▶ [EXERCISE REQUIREMENTS]
Keeping every word the same, give again only the lines from the one with "Image resolution: width=1568" through the end of the data, both included, and leave every picture out.

▶ [GIVEN ENTRIES]
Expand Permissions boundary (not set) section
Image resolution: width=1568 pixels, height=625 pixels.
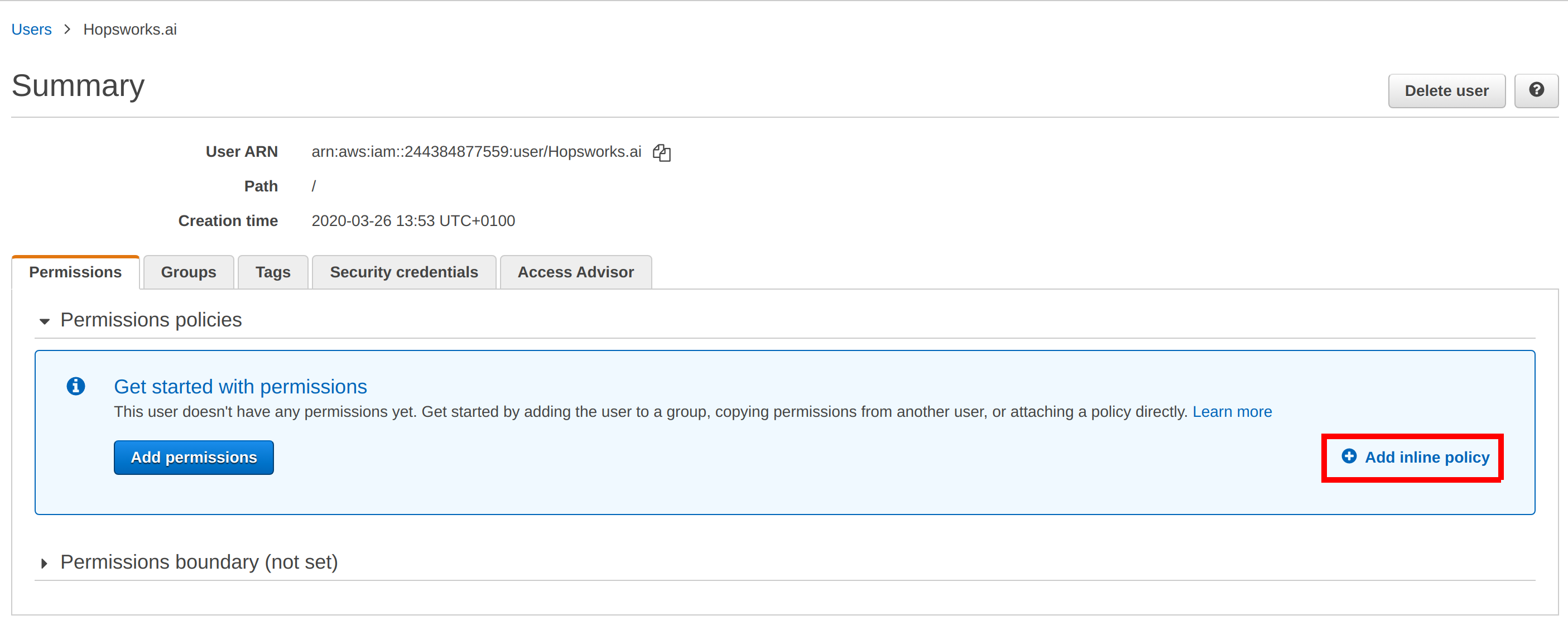[x=45, y=563]
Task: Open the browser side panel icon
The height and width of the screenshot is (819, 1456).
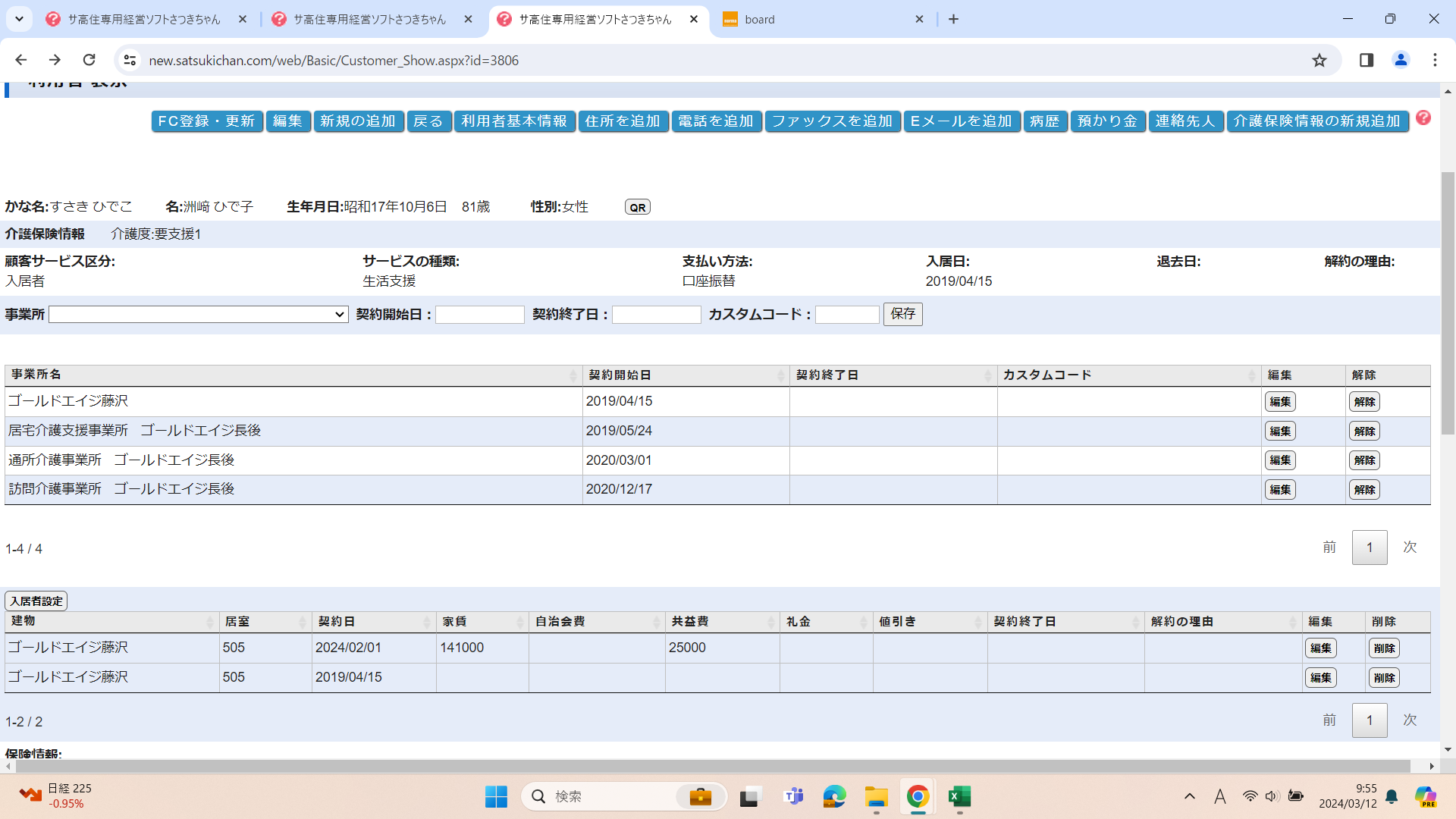Action: pyautogui.click(x=1367, y=60)
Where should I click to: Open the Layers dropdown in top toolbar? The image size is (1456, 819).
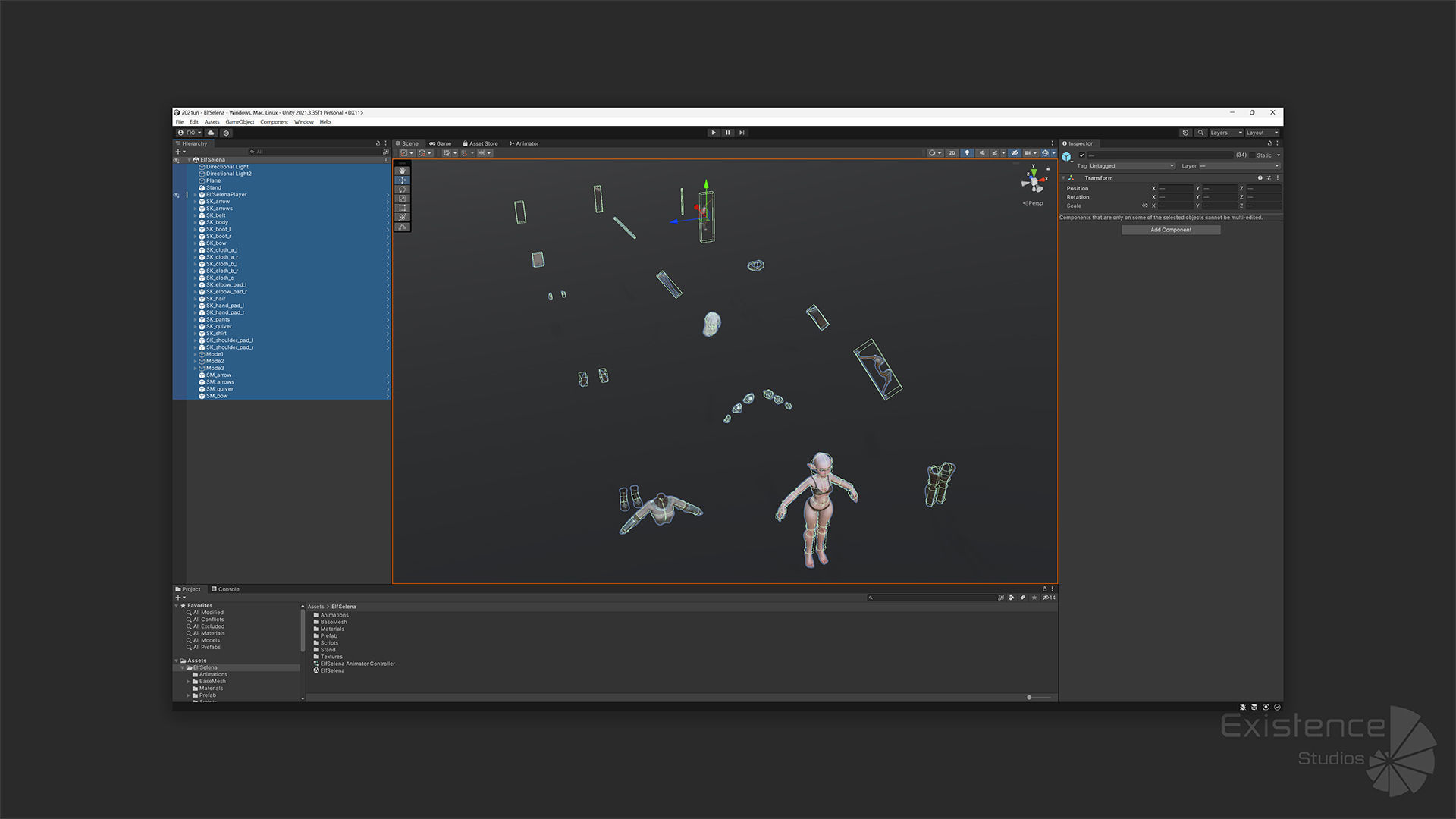1225,133
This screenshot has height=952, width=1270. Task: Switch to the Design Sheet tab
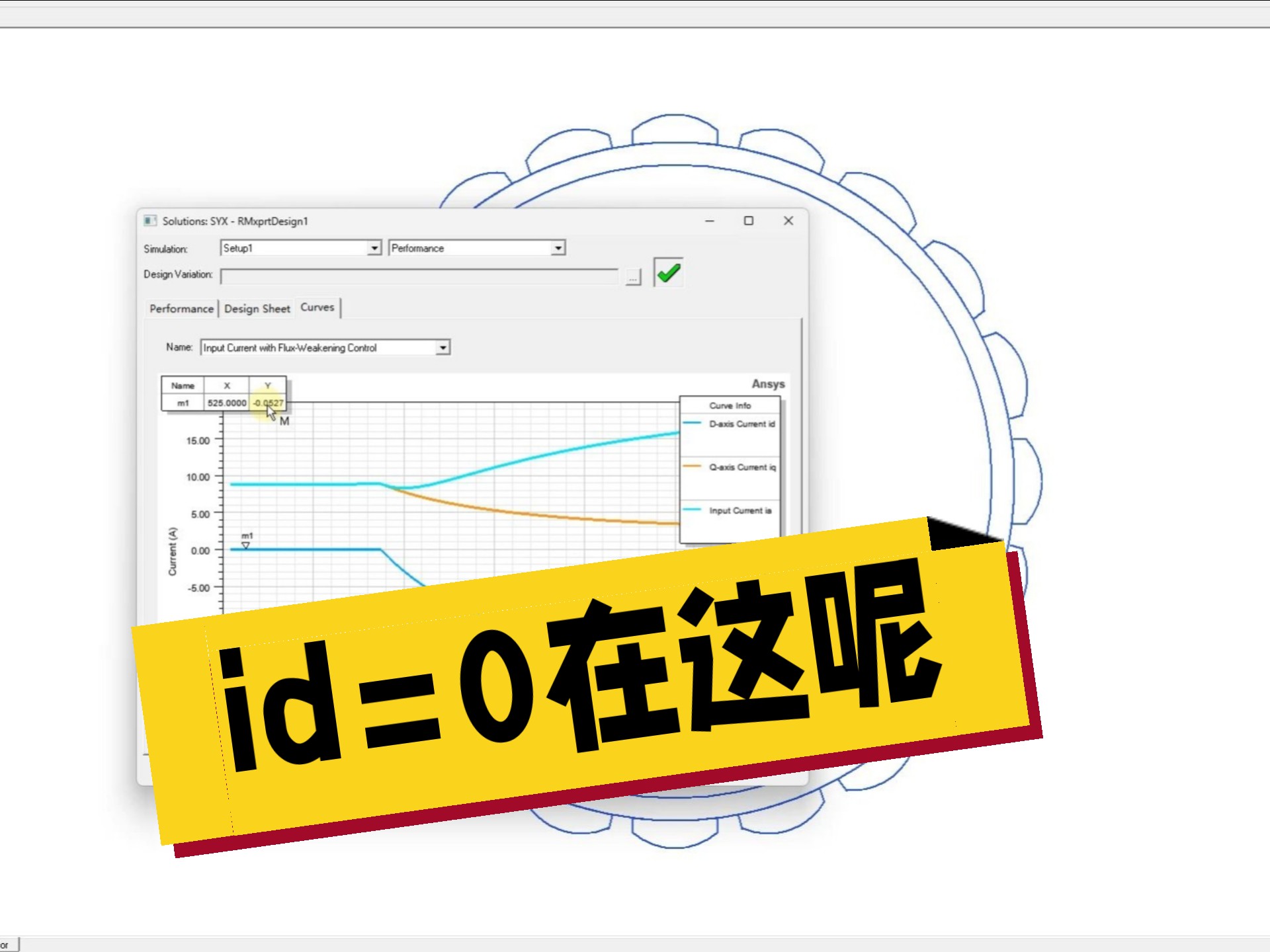[x=257, y=309]
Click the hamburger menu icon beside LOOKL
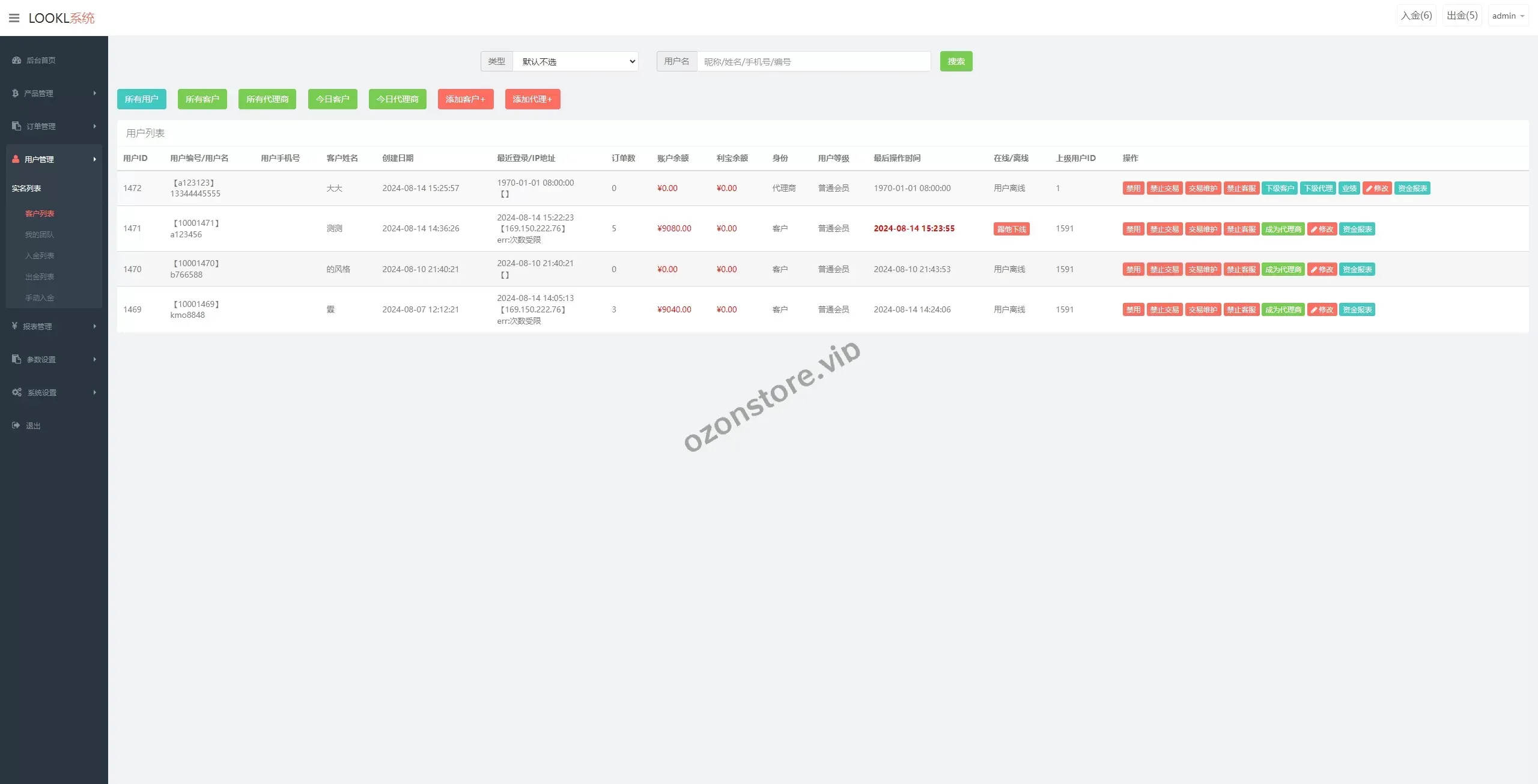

▶ [REPLY]
Image resolution: width=1568 pixels, height=625 pixels.
[x=45, y=563]
Task: Open the browser side panel icon
The height and width of the screenshot is (819, 1456).
Action: pyautogui.click(x=1367, y=60)
Where should I click to: Open the Layers dropdown in top toolbar? The image size is (1456, 819).
1225,133
This screenshot has height=952, width=1270. Task: Switch to the Design Sheet tab
[x=257, y=309]
Click the hamburger menu icon beside LOOKL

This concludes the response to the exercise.